Greener school for a sustainable future: climate change education.
"The project was funded by the European Commission. The views expressed on this website do not necessarily reflect those of the European Commission."
PMS ERASMUS +
20-26 / 08 / 2023
Where was I and why (what was the motivation)?
In August 2023, I went to Iceland for a 7-day course as part of the Hunfalvy Erasmus grant. I had originally planned to take a didactics course related to the previous year's project-based education course (on developing 6 competences for modern education), but unfortunately that course did not take place. Instead, I ended up taking a course of a very different nature, on a subject that I was very interested in, which is very relevant in today's world and closely linked to the Erasmus global objectives, namely climate change and how to slow it down. The Icelandic context provides a good opportunity to learn about these methods, as the country's energy is mostly generated from renewable sources.
About the course
The course was organised by the Spanish PMS Erasmus+ training. The programme started on Sunday with a general programme presentation, where a total of 10 different courses and more than 150 participants met in a large hotel conference room. To my surprise, I also managed to meet a relatively large number of Hungarian colleagues. Everyone had the opportunity to get to know the main organiser, the course leaders, the week's programme and the optional cultural and excursion options in the afternoon. Already on the first day, we learned a lot about the island's unique world, its history, people, customs and extreme natural environment from a presentation by an Icelandic native.

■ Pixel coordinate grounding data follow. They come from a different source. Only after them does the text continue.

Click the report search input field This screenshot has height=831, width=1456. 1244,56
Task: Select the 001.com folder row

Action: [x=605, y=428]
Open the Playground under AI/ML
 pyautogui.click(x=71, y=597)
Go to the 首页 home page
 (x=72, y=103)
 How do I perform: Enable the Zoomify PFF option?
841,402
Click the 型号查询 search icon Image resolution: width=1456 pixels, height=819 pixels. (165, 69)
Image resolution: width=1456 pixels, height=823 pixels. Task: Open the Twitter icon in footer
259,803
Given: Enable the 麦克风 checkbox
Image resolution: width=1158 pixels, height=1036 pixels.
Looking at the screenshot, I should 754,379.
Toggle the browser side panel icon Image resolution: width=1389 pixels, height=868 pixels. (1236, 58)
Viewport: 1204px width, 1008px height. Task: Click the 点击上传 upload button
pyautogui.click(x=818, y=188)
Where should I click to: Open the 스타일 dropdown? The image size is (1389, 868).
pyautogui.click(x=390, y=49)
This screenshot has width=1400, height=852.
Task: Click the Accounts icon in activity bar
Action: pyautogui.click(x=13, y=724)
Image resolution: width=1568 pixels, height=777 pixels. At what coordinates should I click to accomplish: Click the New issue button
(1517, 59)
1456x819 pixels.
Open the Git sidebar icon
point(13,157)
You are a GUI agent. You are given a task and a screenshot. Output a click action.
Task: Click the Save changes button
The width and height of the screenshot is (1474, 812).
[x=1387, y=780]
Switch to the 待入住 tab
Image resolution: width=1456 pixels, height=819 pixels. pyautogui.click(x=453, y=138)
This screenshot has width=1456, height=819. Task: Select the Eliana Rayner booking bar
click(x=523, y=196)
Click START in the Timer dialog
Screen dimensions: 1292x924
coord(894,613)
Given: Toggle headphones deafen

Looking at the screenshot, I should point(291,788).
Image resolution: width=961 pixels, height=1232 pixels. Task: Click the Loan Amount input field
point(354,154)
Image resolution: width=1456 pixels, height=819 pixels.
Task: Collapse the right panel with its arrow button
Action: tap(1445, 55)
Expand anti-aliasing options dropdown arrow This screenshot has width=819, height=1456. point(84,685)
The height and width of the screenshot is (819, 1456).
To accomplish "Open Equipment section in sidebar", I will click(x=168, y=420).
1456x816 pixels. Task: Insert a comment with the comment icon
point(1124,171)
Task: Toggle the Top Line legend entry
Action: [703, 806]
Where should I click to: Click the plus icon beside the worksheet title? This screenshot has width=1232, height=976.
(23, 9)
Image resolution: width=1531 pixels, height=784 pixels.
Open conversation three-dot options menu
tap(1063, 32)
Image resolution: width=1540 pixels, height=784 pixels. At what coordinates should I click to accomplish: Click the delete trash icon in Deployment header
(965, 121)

The course was held in a small room in a central hotel in the city, usually from 9am to 2pm. Our teacher was a secondary school teacher of Spanish origin, very well versed in sustainability, who was able to show us many good practices on how to work on the subject in schools. Thanks to her cheerful and open nature, the lessons were conducted in a great atmosphere, with lots of teamwork and playful demonstrations. On the first day, each participant presented their own school, the education system of their country, the main features of their city, country and Erasmus activities, giving them the opportunity to get a glimpse of education in other European countries and to build new contacts. The course was co-produced by Finland, Greece, Croatia, Poland, Hungary, Germany and Austria. At the end of the day, we learned about the basic concepts and the essence of climate change.
How will I use it in my school?
The course made me even more aware of the small but important steps anyone can take to slow climate change. I think it is important to change the students' mindset and to make them aware of the cause and effect of climate change. One of the games I learned during the course, Climate Fresk, is a serious game that makes the main causes of global change and their interconnections transparent and teaches in a playful way. I would like to apply this and make it known to my colleagues. The cards can be used in complex subjects, classroom lessons and language lessons. It is easy to learn the terminology of climate change and sustainability in any language, and it also helps to develop a conscious attitude. It provides good practice in linking the right things, reasoning and expressing cause and effect relationships and putting them into sentences. In addition, I would like to help the school to think of realistic actions that can be taken in the field of sustainability and to implement them.
Afternoon programmes, EU principles
I had the opportunity to spend several afternoons learning about Iceland's World Heritage natural assets, nature conservation and the use of renewable energy. I could constantly feel the cheerful, positive and very open attitude of the islanders, combined with an endless sense of calm. Iceland is very welcoming and tolerant, as evidenced by the high number of immigrants, even from Europe, the rainbow flag and streets painted with it, the all-women party and the way the parliament functions, which also takes into account the fact that a woman MP has a small child who still needs breast milk. Garbage is collected separately, including organic waste. Garbage is not thrown away anywhere in the excursion areas, even though there are no bins, except in the car parks. I saw one exception to this in the city, where everything was littered, and my colleague and I remarked that we had never seen anything like that here. After a few seconds we found the answer to the riddle, a crow flew onto the bin and pulled the rubbish out of the bin one by one and threw it out. We'll have to find a solution for that there too. It was fun to walk around the streets and community spaces, designed in a practical and child-friendly way, while admiring the great combination of old and ultra-modern architecture.
After my many Erasmus courses, I still feel that I need to make the most of the good opportunities and, if the opportunity arises, I would like to continue learning and experiencing new things in the future. This is probably the only way to improve my English skills and it is also the best place to build new working relationships. The realm of fire and ice impressed me for the second time and filled me with energy. I sincerely wish you all the same experiences and knowledge within the Erasmus opportunities.